Exercise directions —
Put each of the following lines into a JSON list as a separate string, leaving out blank lines.
** Start Data shown **
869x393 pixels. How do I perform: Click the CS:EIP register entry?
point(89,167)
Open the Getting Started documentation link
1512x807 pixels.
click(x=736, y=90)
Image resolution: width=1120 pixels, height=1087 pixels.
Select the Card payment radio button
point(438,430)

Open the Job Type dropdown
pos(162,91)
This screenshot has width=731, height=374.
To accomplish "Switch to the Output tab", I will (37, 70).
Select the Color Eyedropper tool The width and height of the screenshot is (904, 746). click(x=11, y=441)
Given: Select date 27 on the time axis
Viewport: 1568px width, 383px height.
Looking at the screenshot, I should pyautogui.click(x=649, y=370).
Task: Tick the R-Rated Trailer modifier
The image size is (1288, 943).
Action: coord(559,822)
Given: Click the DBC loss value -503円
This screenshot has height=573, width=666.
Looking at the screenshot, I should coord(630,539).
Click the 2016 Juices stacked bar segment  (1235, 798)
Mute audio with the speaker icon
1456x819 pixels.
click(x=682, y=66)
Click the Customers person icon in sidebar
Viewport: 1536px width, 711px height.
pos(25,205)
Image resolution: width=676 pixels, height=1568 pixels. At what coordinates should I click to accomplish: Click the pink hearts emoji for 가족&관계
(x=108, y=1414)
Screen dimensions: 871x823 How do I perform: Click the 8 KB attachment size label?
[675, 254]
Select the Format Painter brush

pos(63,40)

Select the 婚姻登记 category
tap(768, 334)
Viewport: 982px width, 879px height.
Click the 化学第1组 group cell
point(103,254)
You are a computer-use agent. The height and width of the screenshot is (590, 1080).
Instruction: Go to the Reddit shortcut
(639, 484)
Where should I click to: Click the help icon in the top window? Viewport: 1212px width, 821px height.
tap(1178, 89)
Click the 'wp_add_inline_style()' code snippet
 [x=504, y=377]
** End Data shown **
Response to this task —
[
  "869x393 pixels. How do I perform: Click the CS:EIP register entry?",
  "point(89,167)",
  "Open the Getting Started documentation link",
  "1512x807 pixels.",
  "click(x=736, y=90)",
  "Image resolution: width=1120 pixels, height=1087 pixels.",
  "Select the Card payment radio button",
  "point(438,430)",
  "Open the Job Type dropdown",
  "pos(162,91)",
  "This screenshot has width=731, height=374.",
  "To accomplish \"Switch to the Output tab\", I will (37, 70).",
  "Select the Color Eyedropper tool The width and height of the screenshot is (904, 746). click(x=11, y=441)",
  "Given: Select date 27 on the time axis",
  "Viewport: 1568px width, 383px height.",
  "Looking at the screenshot, I should pyautogui.click(x=649, y=370).",
  "Task: Tick the R-Rated Trailer modifier",
  "The image size is (1288, 943).",
  "Action: coord(559,822)",
  "Given: Click the DBC loss value -503円",
  "This screenshot has height=573, width=666.",
  "Looking at the screenshot, I should coord(630,539).",
  "Click the 2016 Juices stacked bar segment  (1235, 798)",
  "Mute audio with the speaker icon",
  "1456x819 pixels.",
  "click(x=682, y=66)",
  "Click the Customers person icon in sidebar",
  "Viewport: 1536px width, 711px height.",
  "pos(25,205)",
  "Image resolution: width=676 pixels, height=1568 pixels. At what coordinates should I click to accomplish: Click the pink hearts emoji for 가족&관계",
  "(x=108, y=1414)",
  "Screen dimensions: 871x823 How do I perform: Click the 8 KB attachment size label?",
  "[675, 254]",
  "Select the Format Painter brush",
  "pos(63,40)",
  "Select the 婚姻登记 category",
  "tap(768, 334)",
  "Viewport: 982px width, 879px height.",
  "Click the 化学第1组 group cell",
  "point(103,254)",
  "You are a computer-use agent. The height and width of the screenshot is (590, 1080).",
  "Instruction: Go to the Reddit shortcut",
  "(639, 484)",
  "Where should I click to: Click the help icon in the top window? Viewport: 1212px width, 821px height.",
  "tap(1178, 89)",
  "Click the 'wp_add_inline_style()' code snippet",
  " [x=504, y=377]"
]